# TESTO DELL'ARTICOLO:
------------------------

Il suo nome è Mutlu Kaya. Per dodici giorni però, molti giornalisti sarebbero stati tentati di usare un imperfetto. “Il suo nome era Mutlu Kaya” si sarebbe letto sui giornali, se il 30 Maggio la ragazza non avesse riaperto gli occhi, nel lettino dell’ospedale di Diyarbakir, Turchia.
La serie di eventi che l’ha costretta ad affrontare un coma, e una lunga permanenza nel reparto di terapia intensiva, ha avuto inizio con le luci di un palcoscenico. Sesi Cok Guzel, in italiano: La voce è molto bella.
Si tratta di un talent show turco, durante il quale ragazzi e adulti si esibiscono davanti ad una giuria.
Col microfono tra le mani, la voce di Mutlu è arrivata dritta ai cuori del suo popolo. E’ stata Sibel Can, cantante turca, a convincere una volta per tutte i familiari della ragazza a concederle il permesso e le firme necessarie per prendere parte alla trasmissione. Poco dopo sono arrivate le prime esibizioni, i primi applausi, il primo vero pubblico, con gli sguardi incantati puntati sul palco. La magia di un talento che iniziava a brillare, la voce di una nuova stella che cominciava a risuonare sempre più forte. Giorno dopo giorno il sogno iniziava ad assumere contorni reali, e poi si è trasformato in un incubo. Le minacce sono cominciate nel mese di Aprile. Erano molte le persone contrarie alla partecipazione di Matlu, e dopo poco tempo si devono essere unite. All’inizio erano dei consigli, poi sono diventati opinioni, sempre più vincolanti, che si sono presto trasformate in vere e proprie intimidazioni.
Poi la teoria si è trasformata in pratica.

------------------------

# VOCI ESTRATTE:
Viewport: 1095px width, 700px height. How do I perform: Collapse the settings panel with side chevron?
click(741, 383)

------------------------

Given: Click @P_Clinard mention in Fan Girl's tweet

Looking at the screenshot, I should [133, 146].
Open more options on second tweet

------------------------

# ESERCIZI:
1: Secondo l'articolo su Mutlu Kaya, perché per dodici giorni molti giornalisti sarebbero stati tentati di scrivere "Il suo nome era Mutlu Kaya"? Rispondi in una o due frasi.
2: Prosegui l'articolo su Mutlu Kaya a partire dalla frase "Poi la teoria si è trasformata in pratica."
Le voci vengono da una fonte diversa dall'articolo su Mutlu Kaya.

# SOLUZIONI:
1: Perché, se il 30 maggio la ragazza non avesse riaperto gli occhi nel lettino dell'ospedale di Diyarbakir, sui giornali si sarebbe parlato di lei al passato, con l'imperfetto.

2:
Era il 17 Maggio, questione poco di tempo prima che lo show incominciasse. La ragazza era nella sua stanza quando gli aggressori l’hanno raggiunta, e uno di loro ha premuto il grilletto.
La ferita alla testa le è quasi costata la vita. Per parecchie ore la notizia della sua morte è rimasta sospesa in aria come una sottile pagina di giornale, a tratti vorticosa, a tratti leggera, spinta da un vento triste, che non prometteva nulla di buono.
Quando l’edema ha cominciato a ritirarsi, i medici hanno interrotto il coma farmacologico, cominciando le procedure di risveglio. Era il 21 Maggio, e nove giorni dopo Mutlu riapriva finalmente gli occhi.
Il colpevole si chiama Veysi Ercan, è stato lui a far partire il colpo verso la sua ex ragazza.
Secondo le fonti meglio informate, la giovane ha da poco iniziato a parlare, tra la gioia immensa dei suoi familiari e gli sguardi sollevati dei suoi cari. Gioia però offuscata dal pericolo che ancora incombe su di lei, pericolo che deriva da ideali radicati nelle più profonde radici del paese, e soffoca donne, ragazze, bambine.
Diciannove anni e svegliarsi in un letto d’ospedale, viva per miracolo, per un proiettile sfuggito alla canna di una pistola, con la sola colpa di essere apparsa in televisione con le braccia scoperte.
Diciannove anni e non essere liberi di seguire un sogno, schiavi di un paese che impone le sue strette regole e punisce chi non le sa rispettare appieno.
Diciannove, Venti, Trentadue, o anche meno, e vivere in un mondo dove la violenza sulle donne è un po’ il pane quotidiano, e insieme alle cifre delle statistiche, aumenta anche la paura.
Essere donne in un paese dove si è costrette a coprirsi, a nascondersi, a non mostrarsi. Essere donne ed essere sottomesse dove gli uomini che regnano, regnano male.
Mutlu avrebbe potuto morire per qualche centimetro di stoffa in meno, morire per essere apparsa sul grande schermo e aver realizzato il suo sogno.
Morire per aver disobbedito a chi ha provato ad incatenarla, e non essendo riuscito ad incatenare la sua voce, ha deciso di farla tacere per sempre.